Another very positive effect has been Jay’s Seminary teacher. She is a woman that has refused to judge him negatively. Instead she has been very supportive. Her most noticeable characteristic is an unconditional love for others (along with a talent for making great cookies!). She has had a tremendous influence in helping Jay change his view of organized religion. Where he used to see religious youth as brainwashed hypocrites, he now sees them as friends struggling with their own problems and needing each other’s support.
Jay’s transformation has been truly remarkable and yet I am not sure I can put my finger on what has been the most important part in this change. I have become keenly aware of the studies surrounding fatherless boys and of the great impact that a father figure (even a poor one) has on these youth. I am certainly convinced that this is a social issue requiring our determined attention.
Yet I can’t pinpoint any single thing that anybody has done that is clearly the most important element in this change. I fail to see the direct relationship between my own existence in Jay’s life as a father figure (considered in isolation) and his remarkable change. To be honest, my direct involvement has not been that extensive. It consists of being present at dinner, for our family devotional, and for an occasional family discussion. Occasionally I will sit down with Jay one on one. But Jay no longer needs my help with homework and our routine family life has been resumed, with the exception that he is willing to help with our family chores.
To what then do I owe this great change? My answer – given after much thought - is that it is the home environment surrounding a committed marriage. This is an environment that I often take for granted. It is also an environment that can often be invisible because of the frustrations of making a living, keeping up with family responsibilities, and just living life.
But there is an order that inheres to a traditional marriage whether we see it or not. Certainly the absence of the father can cause far-reaching harm. But it requires the combination of a father and a mother to create an environment of healthy growth and development. For in fact, the true wonderment of Jay’s transformation is that no one has changed Jay. He has rather found a place where his true nature can manifest itself. He is, at heart, a caring and responsible young man. He just needed a place (just like all of us do) where he could learn to be himself.
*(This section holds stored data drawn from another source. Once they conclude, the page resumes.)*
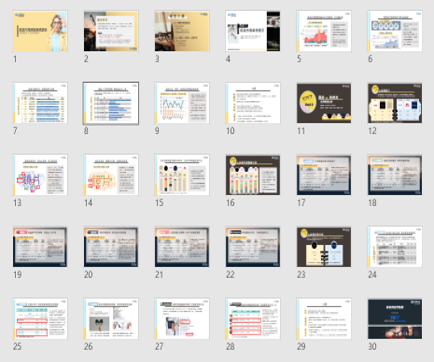
Task: Select slide 6 thumbnail
Action: click(x=395, y=31)
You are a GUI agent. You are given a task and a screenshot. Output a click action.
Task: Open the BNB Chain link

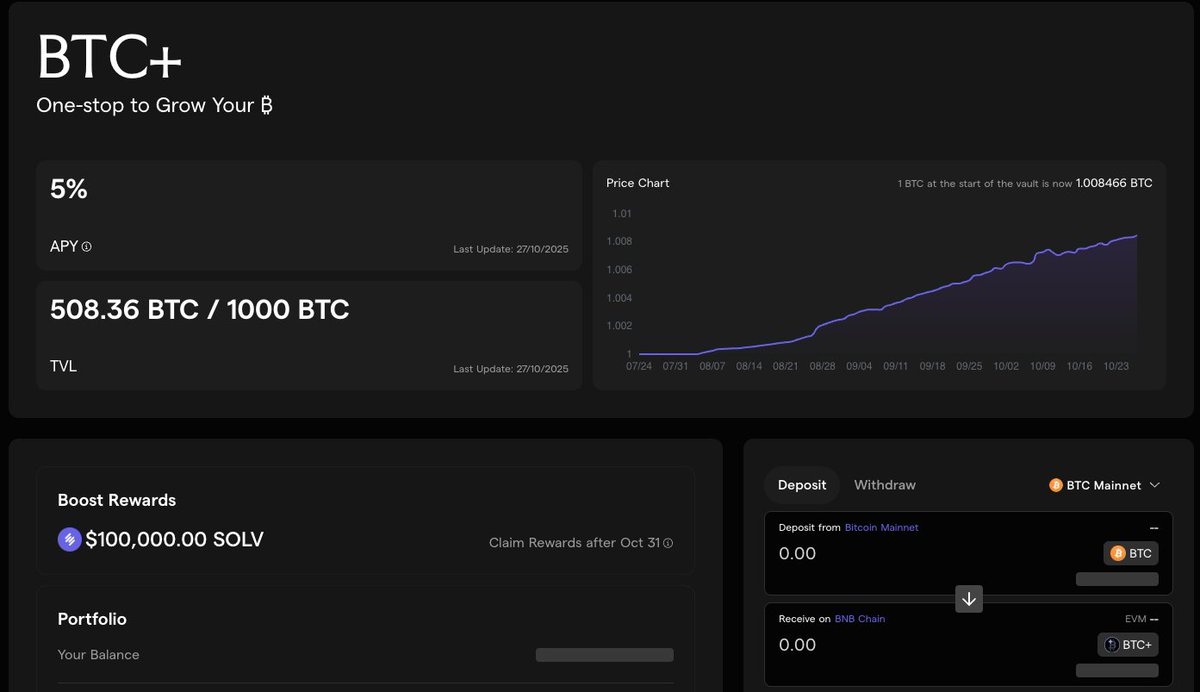[x=860, y=619]
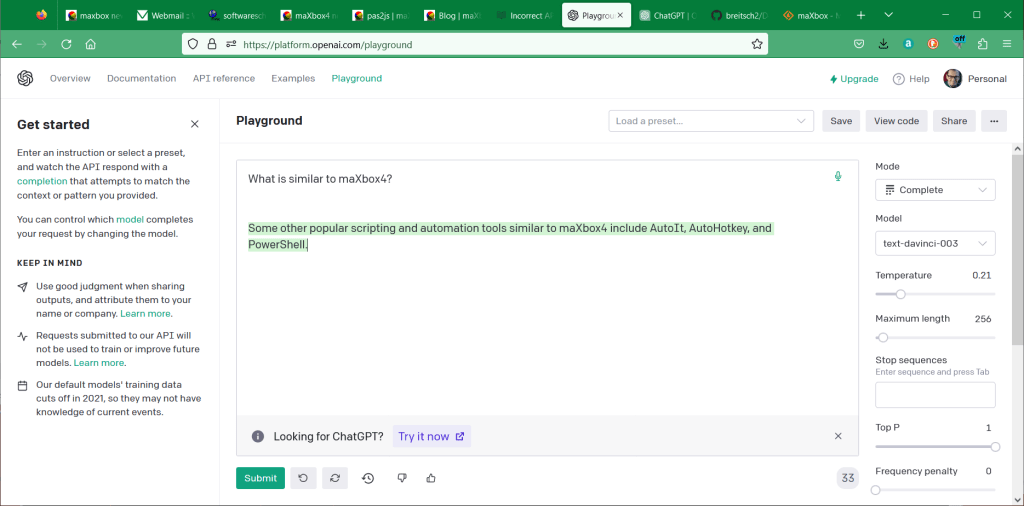Rate the completion with thumbs down
1024x506 pixels.
tap(401, 478)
What I have learned is a simple but profound truth about human nature. We don’t need to force good behavior onto our children or the youth of our communities. They will each grow in to the beautiful individual that is inherently a part of their natures if the environment is right for that growth. They will grow toward the light that resonates with their own light. We just need to make sure the light is visible. More than we might realize, this happens in a traditional home. In fact it is difficult for it to happen anywhere else. It happens through the miracle of marriage.